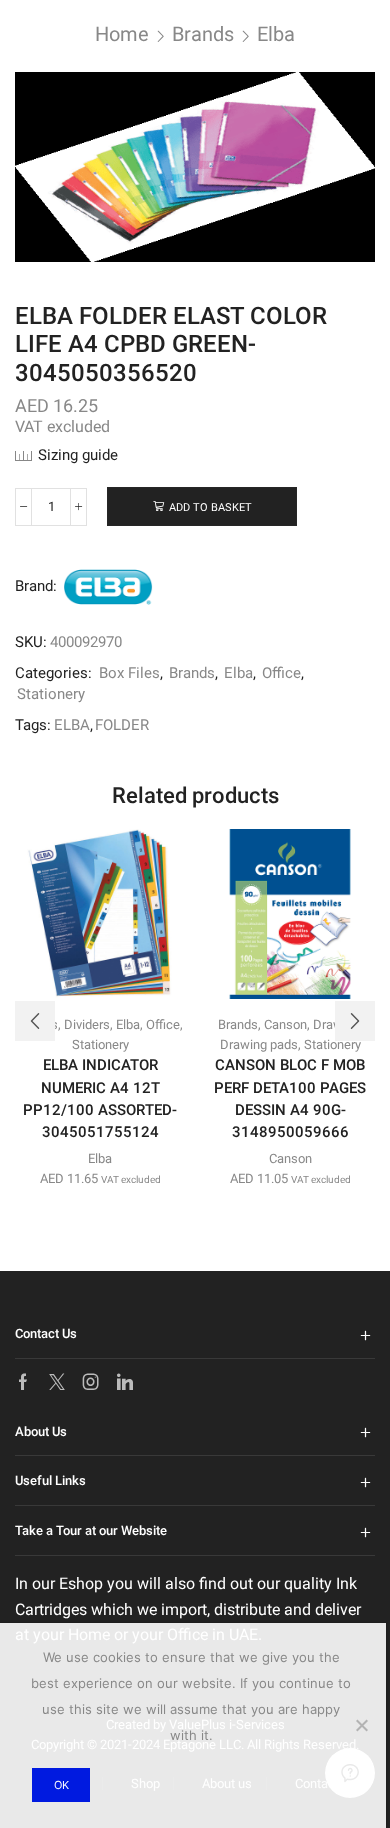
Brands (203, 34)
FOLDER (122, 725)
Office (281, 673)
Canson (285, 1024)
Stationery (51, 694)
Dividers (87, 1024)
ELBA (72, 725)
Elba (276, 34)
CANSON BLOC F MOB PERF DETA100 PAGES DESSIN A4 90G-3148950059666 (290, 1098)
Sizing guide (78, 455)
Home (122, 34)
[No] (361, 1725)
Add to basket (210, 507)
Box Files (129, 673)
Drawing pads (259, 1044)
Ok (61, 1785)
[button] (35, 1021)
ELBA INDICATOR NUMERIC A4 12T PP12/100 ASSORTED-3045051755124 (100, 1098)
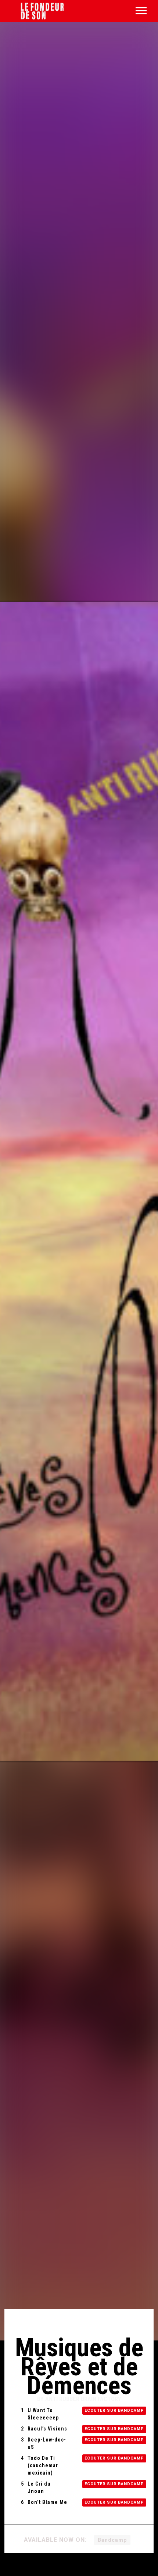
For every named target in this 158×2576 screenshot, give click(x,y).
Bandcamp (112, 2540)
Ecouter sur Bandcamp (114, 2410)
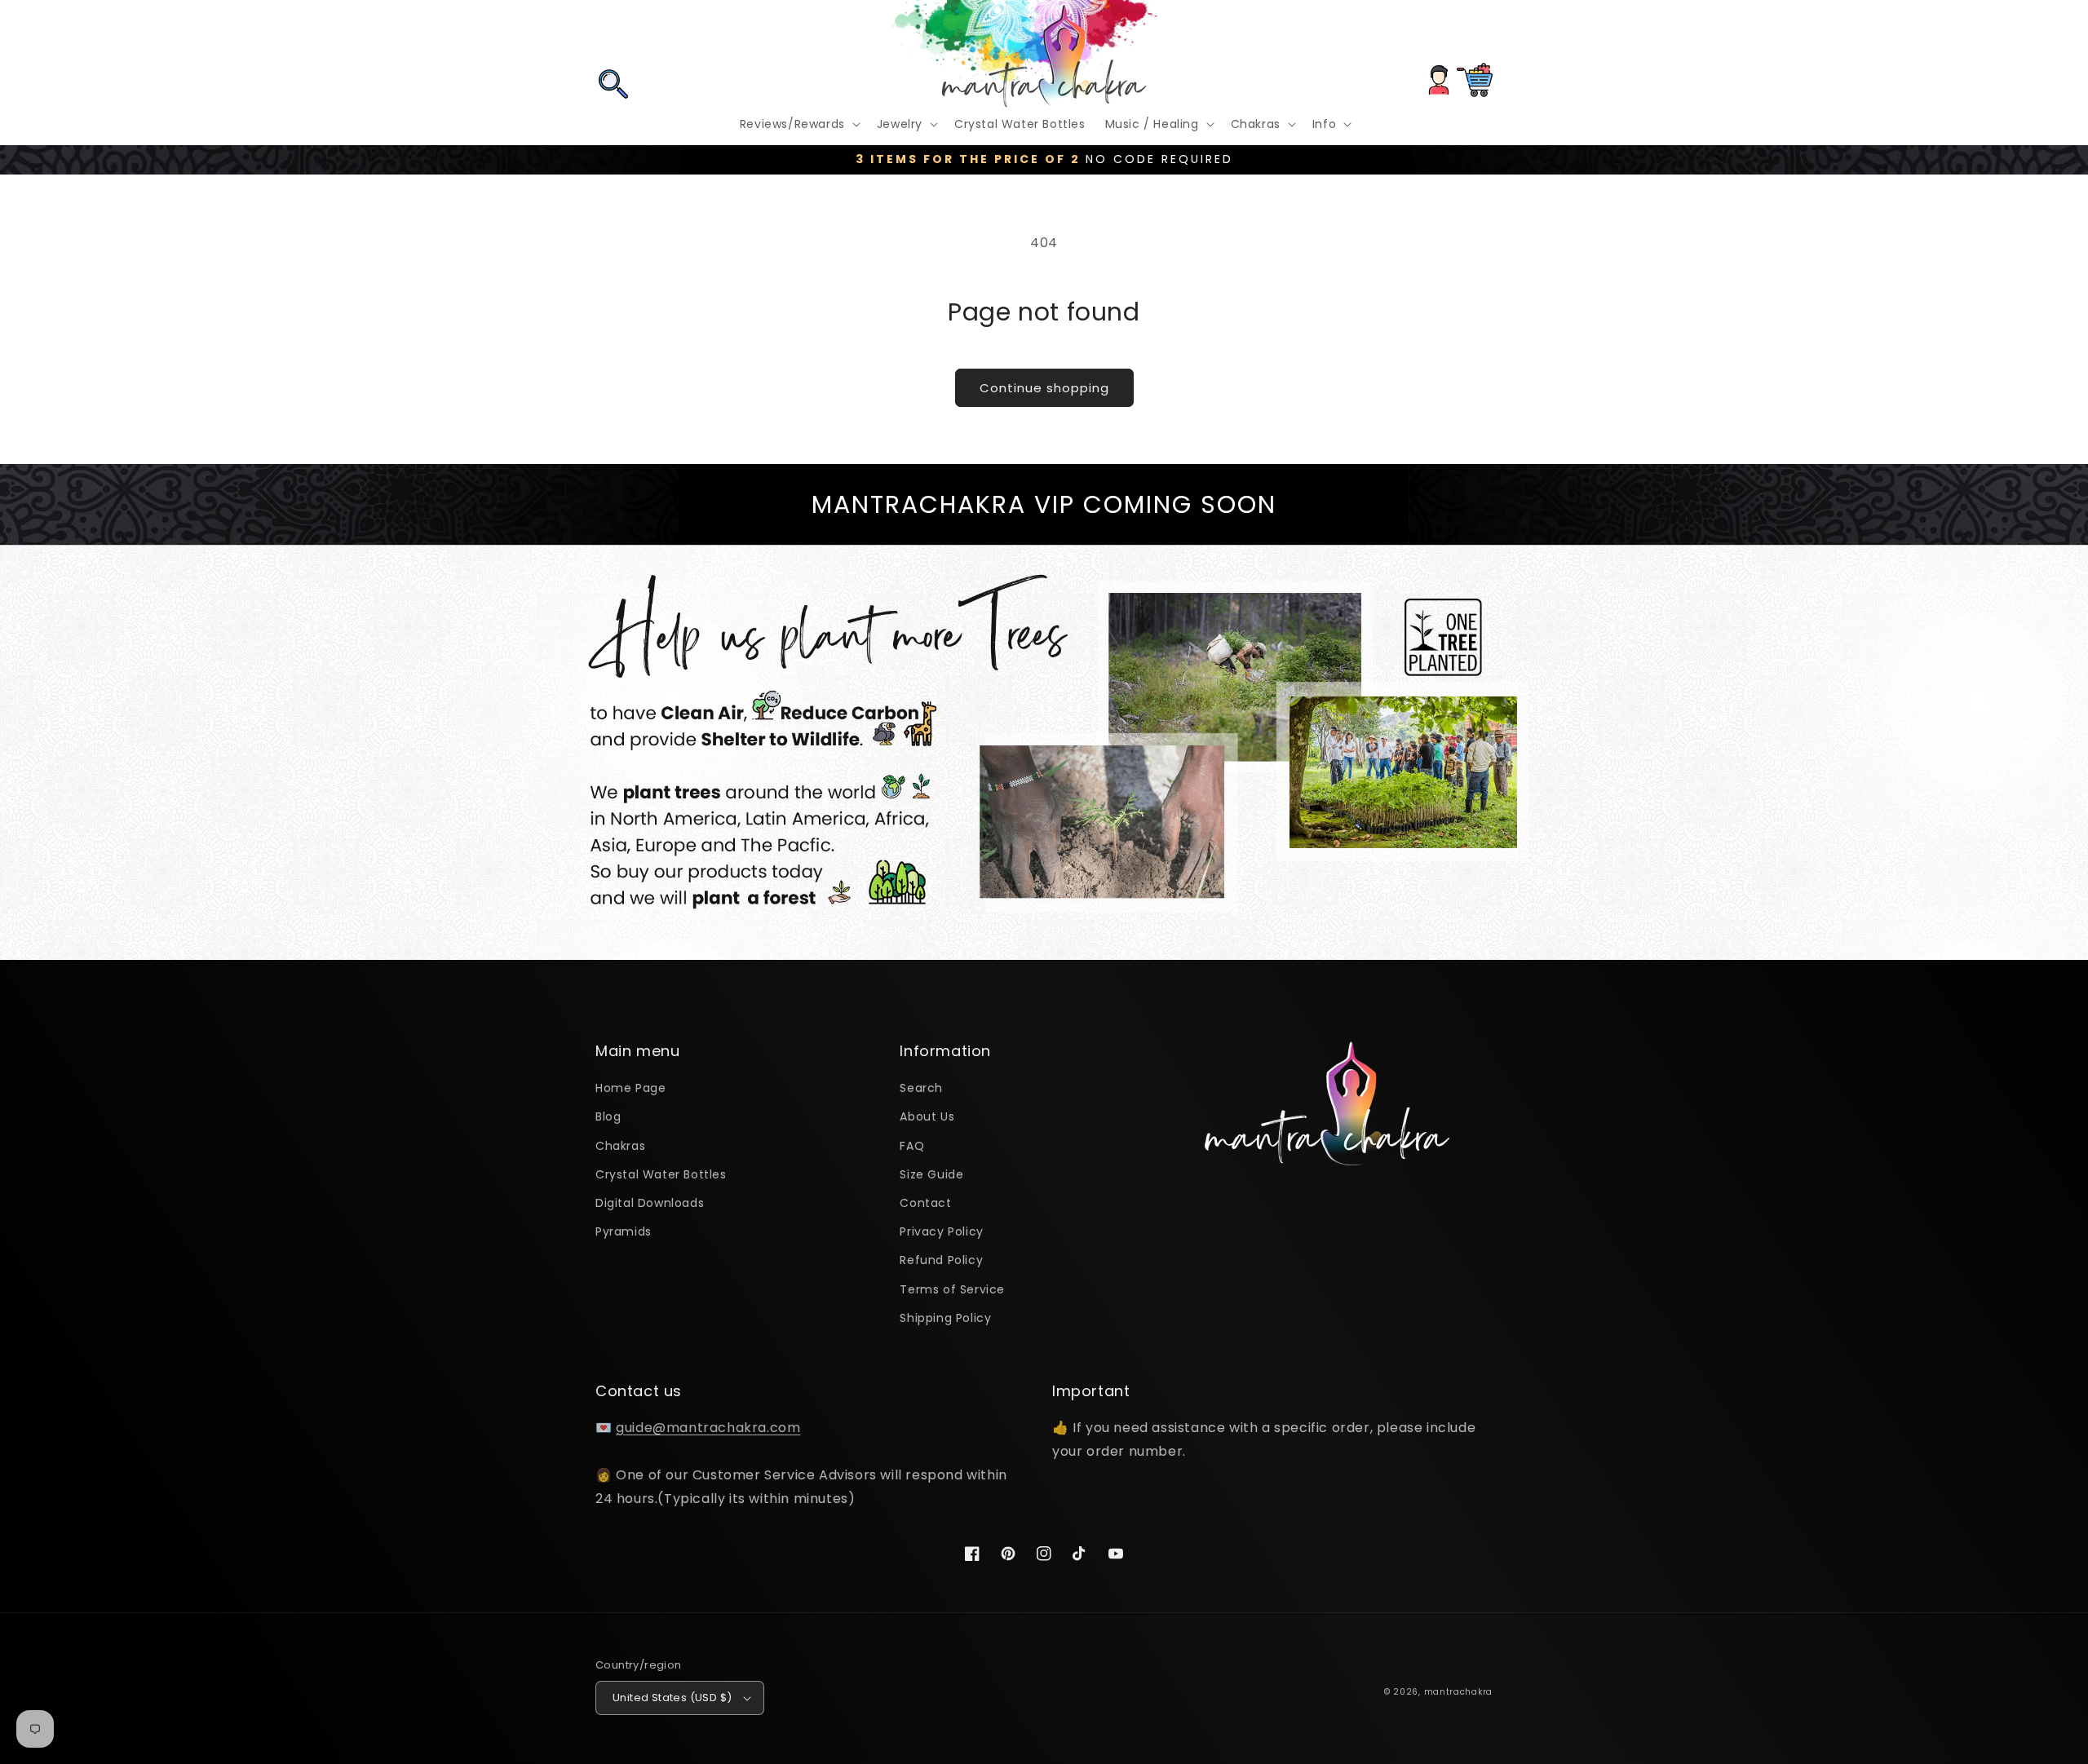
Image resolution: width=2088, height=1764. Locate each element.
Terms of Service (952, 1289)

> **REQUIRED ACTION**
Only what runs from the line containing "Image resolution: width=2088, height=1764." through the final line of the entries above belongs in the answer, restated exactly.

> **SOLUTION FOR THIS PROBLEM**
Image resolution: width=2088, height=1764. Locate each element.
Terms of Service (952, 1289)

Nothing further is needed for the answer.